The sale of the Drendel Family Porsche collection last year at the Gooding Auction during the Amelia Island Concours set more records than we could count. So with that experience still fresh in our minds, and knowing that a 1973 Carrera RS had just sold for $550,000 at the Gooding Auction, we were hoping to see some serious action on Chassis #04 of this 1970 Porsche 908/3.
There was a lot of buzz before the auction and what appeared to be quite a bit of interest during the preview and bidder’s reception. As a result, when the 908 was rolled onto the auction block they opened the bidding at $750,000. A high price for sure, but one that was immediately accepted by a bidder in the reserved seating up front.
As the auctioneers worked on the crowd a short, but exciting, bidding war took place and the pricing quickly went north of $1,000,000. Things were looking good. We were up front by the turntable taking pictures so it was hard to see just who was bidding, but over the next five minutes the auctioneers worked the crowd providing more details on this former test mule.
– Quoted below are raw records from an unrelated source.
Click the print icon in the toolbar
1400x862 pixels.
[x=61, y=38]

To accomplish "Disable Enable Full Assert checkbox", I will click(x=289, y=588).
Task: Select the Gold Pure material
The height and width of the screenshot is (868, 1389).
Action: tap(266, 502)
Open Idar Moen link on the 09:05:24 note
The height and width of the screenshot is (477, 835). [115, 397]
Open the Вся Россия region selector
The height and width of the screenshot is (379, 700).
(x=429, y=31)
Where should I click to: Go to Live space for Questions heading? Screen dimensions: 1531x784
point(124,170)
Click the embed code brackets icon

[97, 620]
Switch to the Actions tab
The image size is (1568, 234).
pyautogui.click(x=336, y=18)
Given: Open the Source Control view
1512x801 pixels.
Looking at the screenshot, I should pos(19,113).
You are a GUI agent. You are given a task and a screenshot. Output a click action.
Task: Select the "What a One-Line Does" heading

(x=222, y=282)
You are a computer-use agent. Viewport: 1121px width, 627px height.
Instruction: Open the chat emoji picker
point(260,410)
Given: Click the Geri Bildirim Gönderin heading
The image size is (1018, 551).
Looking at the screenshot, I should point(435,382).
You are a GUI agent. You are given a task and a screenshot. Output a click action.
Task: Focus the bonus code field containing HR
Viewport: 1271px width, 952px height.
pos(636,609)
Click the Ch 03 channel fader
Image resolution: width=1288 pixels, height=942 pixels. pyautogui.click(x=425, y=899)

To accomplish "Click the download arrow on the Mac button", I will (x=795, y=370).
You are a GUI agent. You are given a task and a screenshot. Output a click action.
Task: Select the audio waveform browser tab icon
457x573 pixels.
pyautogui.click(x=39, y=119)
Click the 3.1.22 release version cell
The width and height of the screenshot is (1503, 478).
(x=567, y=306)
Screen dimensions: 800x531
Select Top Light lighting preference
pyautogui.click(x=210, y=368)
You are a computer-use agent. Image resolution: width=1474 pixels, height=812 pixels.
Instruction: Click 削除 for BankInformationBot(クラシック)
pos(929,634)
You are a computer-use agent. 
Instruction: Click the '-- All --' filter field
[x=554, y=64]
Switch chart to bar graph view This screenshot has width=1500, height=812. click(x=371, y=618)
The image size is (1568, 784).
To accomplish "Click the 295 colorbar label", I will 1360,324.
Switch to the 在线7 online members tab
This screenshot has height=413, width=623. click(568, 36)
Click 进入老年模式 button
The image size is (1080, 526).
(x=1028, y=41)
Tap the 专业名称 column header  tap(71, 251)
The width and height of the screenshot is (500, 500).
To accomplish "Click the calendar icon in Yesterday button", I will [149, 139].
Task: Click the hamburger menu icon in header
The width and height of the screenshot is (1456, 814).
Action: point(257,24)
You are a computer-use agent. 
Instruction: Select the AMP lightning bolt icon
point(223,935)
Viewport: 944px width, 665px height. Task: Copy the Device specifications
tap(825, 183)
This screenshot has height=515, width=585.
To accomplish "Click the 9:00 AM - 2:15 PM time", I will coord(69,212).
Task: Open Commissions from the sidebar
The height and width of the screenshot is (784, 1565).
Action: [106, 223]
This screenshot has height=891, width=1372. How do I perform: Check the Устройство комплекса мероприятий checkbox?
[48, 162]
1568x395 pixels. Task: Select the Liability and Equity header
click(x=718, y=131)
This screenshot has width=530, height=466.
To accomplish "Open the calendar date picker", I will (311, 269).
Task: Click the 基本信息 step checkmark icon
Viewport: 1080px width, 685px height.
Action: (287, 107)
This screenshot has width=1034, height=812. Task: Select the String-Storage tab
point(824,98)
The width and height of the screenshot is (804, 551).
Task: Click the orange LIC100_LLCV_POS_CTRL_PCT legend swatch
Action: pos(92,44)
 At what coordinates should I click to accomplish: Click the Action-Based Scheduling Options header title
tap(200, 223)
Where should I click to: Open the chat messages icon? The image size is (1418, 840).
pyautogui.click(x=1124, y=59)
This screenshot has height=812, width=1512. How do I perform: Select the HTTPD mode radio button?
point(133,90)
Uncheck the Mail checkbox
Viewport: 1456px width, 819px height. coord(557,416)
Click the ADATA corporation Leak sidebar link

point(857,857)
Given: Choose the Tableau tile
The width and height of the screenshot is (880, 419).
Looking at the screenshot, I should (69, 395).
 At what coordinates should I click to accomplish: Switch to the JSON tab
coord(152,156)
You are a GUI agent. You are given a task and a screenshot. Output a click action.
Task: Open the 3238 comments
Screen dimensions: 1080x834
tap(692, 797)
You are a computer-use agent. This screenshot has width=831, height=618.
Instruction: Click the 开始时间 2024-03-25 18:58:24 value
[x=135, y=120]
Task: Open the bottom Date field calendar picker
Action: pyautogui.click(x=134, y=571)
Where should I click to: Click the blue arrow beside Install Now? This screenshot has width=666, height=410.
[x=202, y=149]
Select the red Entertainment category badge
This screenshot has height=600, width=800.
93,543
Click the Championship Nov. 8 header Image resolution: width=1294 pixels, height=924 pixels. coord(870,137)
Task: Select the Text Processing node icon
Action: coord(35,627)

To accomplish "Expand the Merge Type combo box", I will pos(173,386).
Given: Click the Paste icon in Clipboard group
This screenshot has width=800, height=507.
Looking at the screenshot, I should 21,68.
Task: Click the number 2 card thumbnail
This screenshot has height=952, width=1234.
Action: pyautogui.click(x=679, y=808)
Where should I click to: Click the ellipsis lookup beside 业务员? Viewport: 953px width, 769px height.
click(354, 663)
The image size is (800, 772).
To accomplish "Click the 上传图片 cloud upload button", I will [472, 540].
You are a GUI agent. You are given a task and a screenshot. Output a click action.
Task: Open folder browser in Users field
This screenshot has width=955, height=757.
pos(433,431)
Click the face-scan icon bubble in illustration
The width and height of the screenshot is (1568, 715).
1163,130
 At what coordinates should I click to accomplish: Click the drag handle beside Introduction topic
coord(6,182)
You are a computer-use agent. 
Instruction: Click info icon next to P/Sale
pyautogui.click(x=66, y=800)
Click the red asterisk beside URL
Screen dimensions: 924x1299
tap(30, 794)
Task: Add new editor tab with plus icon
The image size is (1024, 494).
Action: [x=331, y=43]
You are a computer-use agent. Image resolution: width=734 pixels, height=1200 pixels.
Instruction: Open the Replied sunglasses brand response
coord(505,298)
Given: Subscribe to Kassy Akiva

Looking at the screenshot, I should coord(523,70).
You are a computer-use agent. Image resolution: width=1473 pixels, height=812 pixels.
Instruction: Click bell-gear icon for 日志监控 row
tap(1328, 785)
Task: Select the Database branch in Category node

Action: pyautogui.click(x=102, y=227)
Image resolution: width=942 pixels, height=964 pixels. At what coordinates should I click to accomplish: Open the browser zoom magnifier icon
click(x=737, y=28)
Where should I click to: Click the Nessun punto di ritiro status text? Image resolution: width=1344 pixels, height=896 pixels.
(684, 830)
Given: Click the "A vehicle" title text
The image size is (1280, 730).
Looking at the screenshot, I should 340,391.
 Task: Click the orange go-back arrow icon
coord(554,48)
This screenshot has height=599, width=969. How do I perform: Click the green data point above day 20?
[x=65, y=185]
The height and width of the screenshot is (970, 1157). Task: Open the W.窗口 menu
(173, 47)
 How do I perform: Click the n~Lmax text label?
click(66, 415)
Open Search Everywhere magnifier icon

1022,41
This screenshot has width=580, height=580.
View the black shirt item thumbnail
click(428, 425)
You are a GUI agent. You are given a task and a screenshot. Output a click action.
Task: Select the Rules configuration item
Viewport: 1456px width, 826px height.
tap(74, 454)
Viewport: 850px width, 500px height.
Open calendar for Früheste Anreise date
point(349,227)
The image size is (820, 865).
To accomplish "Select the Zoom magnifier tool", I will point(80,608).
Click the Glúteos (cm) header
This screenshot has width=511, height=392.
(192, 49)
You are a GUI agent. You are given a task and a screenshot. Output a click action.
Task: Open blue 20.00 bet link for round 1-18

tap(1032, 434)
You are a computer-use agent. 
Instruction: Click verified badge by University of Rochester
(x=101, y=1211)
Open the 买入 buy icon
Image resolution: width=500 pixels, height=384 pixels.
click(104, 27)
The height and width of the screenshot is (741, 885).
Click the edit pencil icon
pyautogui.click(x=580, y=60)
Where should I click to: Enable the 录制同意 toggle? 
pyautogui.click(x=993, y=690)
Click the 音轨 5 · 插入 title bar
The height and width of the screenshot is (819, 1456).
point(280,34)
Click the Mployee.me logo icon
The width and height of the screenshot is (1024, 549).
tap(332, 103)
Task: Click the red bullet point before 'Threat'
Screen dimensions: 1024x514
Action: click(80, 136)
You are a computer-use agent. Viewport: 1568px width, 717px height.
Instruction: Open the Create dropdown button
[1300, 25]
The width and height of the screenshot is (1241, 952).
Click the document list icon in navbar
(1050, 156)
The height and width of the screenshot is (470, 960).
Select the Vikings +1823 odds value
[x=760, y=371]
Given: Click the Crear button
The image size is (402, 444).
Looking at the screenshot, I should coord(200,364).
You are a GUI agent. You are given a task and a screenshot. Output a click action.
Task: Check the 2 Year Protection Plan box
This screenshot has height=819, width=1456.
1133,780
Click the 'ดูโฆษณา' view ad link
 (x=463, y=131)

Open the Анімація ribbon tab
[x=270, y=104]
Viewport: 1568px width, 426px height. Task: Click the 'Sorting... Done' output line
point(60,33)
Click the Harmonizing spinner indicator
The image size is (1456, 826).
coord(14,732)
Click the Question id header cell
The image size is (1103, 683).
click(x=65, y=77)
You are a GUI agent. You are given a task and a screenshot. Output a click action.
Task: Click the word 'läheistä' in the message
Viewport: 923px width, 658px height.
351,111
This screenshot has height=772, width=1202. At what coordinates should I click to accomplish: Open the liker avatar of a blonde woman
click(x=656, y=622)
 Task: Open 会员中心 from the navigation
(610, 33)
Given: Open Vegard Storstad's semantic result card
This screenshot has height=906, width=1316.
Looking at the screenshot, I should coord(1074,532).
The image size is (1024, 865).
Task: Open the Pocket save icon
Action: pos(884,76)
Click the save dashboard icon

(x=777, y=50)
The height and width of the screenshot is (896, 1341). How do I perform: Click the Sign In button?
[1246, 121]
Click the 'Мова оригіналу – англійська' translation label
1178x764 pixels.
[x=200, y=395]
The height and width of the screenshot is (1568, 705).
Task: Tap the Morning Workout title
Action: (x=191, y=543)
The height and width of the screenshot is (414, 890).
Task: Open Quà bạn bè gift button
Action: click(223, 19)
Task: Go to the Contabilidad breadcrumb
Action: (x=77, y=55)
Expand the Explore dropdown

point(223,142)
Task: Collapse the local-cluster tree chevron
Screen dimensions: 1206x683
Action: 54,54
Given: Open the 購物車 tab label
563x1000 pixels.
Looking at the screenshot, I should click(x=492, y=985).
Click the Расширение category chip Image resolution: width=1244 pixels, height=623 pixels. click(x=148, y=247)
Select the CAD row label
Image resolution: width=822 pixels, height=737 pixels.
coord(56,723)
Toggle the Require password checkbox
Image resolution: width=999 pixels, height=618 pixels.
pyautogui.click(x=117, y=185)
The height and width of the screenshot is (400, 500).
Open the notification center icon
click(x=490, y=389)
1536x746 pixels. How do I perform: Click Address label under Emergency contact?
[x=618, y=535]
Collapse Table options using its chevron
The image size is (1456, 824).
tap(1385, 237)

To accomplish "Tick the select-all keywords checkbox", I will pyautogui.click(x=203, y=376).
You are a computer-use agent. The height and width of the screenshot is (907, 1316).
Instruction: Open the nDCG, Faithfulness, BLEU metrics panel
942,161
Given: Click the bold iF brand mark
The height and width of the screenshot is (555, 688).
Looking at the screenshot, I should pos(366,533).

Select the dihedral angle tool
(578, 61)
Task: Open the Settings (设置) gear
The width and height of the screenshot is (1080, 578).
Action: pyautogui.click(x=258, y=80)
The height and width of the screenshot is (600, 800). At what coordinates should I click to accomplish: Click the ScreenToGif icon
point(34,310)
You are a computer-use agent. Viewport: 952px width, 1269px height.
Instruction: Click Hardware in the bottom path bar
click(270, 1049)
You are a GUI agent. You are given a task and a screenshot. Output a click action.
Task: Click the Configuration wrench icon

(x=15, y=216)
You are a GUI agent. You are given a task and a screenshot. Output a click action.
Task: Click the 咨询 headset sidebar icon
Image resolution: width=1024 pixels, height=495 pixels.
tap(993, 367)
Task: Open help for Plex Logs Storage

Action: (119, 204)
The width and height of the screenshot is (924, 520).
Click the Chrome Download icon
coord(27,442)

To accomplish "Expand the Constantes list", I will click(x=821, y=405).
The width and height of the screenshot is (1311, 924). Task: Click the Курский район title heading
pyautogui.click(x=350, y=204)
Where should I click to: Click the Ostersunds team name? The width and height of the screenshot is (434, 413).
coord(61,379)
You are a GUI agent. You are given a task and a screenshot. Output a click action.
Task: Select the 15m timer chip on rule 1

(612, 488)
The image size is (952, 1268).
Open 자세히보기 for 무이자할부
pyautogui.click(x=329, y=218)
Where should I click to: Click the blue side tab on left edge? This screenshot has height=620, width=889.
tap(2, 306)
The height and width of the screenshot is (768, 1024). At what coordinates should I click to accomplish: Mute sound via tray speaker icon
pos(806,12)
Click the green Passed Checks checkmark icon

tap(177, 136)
Provenance for this Porsche 908/3 includes:
- Number four of 13 examples produced
- Just four private owners over 37 years
- Factory test-chassis of the Targa Florio-winning model that contributed to Porsche’s 1970 and 1971 Makes Championship
- Two-and-a-half-year restoration completed in 2005
- Recognized as authentic by the Porsche factory
- Exhibited with, and vintage raced against, some of Porsche’s greatest drivers
- Lightweight aluminum chassis with precise handling and powerful performance
- Ideal for vintage racing events and concours d’elegance
While anyone bidding on a Porsche in this price range already knows its complete history, the auctioneers ad-lib to fill time, give their people time to work bidders on the phone and for those in the crowd to decide just how high they want to go. RM obviously knows what they’re doing as bidding continue to creep up until it reaches $1,300,000 (that’s before any buyer’s premium). Unfortunately, that’s also where it stalls. Going no higher and having not met an undisclosed reserve (we got the feeling we were close to it) the Porsche 908/3 doesn’t sell.
Why Didn’t it Sell
When we originally posted about this Porsche we thought it would go for much higher than its estimate of $1,400,000 to $1,700,000. Obviously we were wrong. What we wondered is why? With so many other Porsches doing so well at other auctions, why didn’t this one sell? Was it the wrong car for the wrong crowd? Perhaps, but there was definitely money in the room and we saw a number of well known Porsche collectors. While we can’t say for sure, and it’s only our opinion (all though a number of people we spoke to agreed) we think there are probably some “stories” that go along with this 908/3. Combine that with the fact that this Porsche was/is a test mule vs. a racer with wins and events as part of its provenance and there’s a good chance this is why the hammer didn’t fall on a higher number.
What about you? Any thoughts on why this example didn’t sell?